Il datore di lavoro di fatto ha l’obbligo di comunicare a ciascun lavoratore in modo chiaro e trasparente le informazioni previste dal Decreto Trasparenza in formato cartaceo oppure in modalità elettronica o telematica.

In ogni caso le informazioni devono essere conservate e rese accessibili al lavoratore a cura del datore di lavoro che deve conservare la prova dell’avvenuta trasmissione o ricezione per cinque anni dalla cessazione del rapporto di lavoro.

Gli obblighi di informazione possono essere assolti mediante la consegna al lavoratore, all'atto dell'instaurazione del rapporto di lavoro e prima dell’inizio dell'attività lavorativa, in via alternativa:

  1. a) del contratto individuale di lavoro redatto per iscritto, della lettera di assunzione o della dichiarazione di assunzione;
  2. b) della copia della comunicazione preventiva obbligatoria telematica di instaurazione del rapporto di lavoro (art. 9-bis, D.L. n. 510/1996, convertito dalla legge n. 608/1996).

 

Rileva – per ben comprendere come i Datori di Lavoro devono comportarsi – l’apertura alle così dette clausole di rimando autorizzata dalla Circolare INL 4/2022.

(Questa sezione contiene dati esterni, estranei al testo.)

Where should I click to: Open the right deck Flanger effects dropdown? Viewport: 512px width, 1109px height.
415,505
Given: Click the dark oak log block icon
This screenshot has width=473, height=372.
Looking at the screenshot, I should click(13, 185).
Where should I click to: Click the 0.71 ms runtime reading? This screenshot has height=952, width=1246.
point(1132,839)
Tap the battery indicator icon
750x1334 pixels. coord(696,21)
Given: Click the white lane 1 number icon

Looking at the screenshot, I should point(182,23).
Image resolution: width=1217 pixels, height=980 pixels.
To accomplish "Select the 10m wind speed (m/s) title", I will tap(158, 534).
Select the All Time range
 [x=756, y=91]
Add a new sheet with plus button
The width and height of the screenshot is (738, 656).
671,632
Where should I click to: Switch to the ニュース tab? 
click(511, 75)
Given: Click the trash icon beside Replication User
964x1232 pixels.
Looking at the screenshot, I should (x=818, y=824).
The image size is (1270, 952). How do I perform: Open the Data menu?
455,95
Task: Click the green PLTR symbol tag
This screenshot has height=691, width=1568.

I Datori di lavoro dovranno quindi arricchire le lettere di assunzione o creare degli allegati da fornire a ciascun lavoratore dando informazione specifica per quanto riguarda informazioni cruciali (luogo di lavoro, orario, retribuzione, mansione ecc) e potranno invece limitarsi a operare delle clausole di rimando alle previsioni del CCNL applicato per tutti gli  istituti generici come ad esempio assenze (Ferie, PAR, gravidanza e puerperio, malattia, infortunio, aspettativa) formazione, periodo di preavviso, enti previdenziali e assistenziali.

Parimenti potranno essere utilizzate clausole di rimando ove i regolamenti aziendali specifichino la prassi tenuta per determinazione dei turni di lavoro, modi e tempi per richiedere ferie o permessi, welfare, whistleblowing o ogni altro aspetto che caratterizza il rapporto lavoratori-azienda.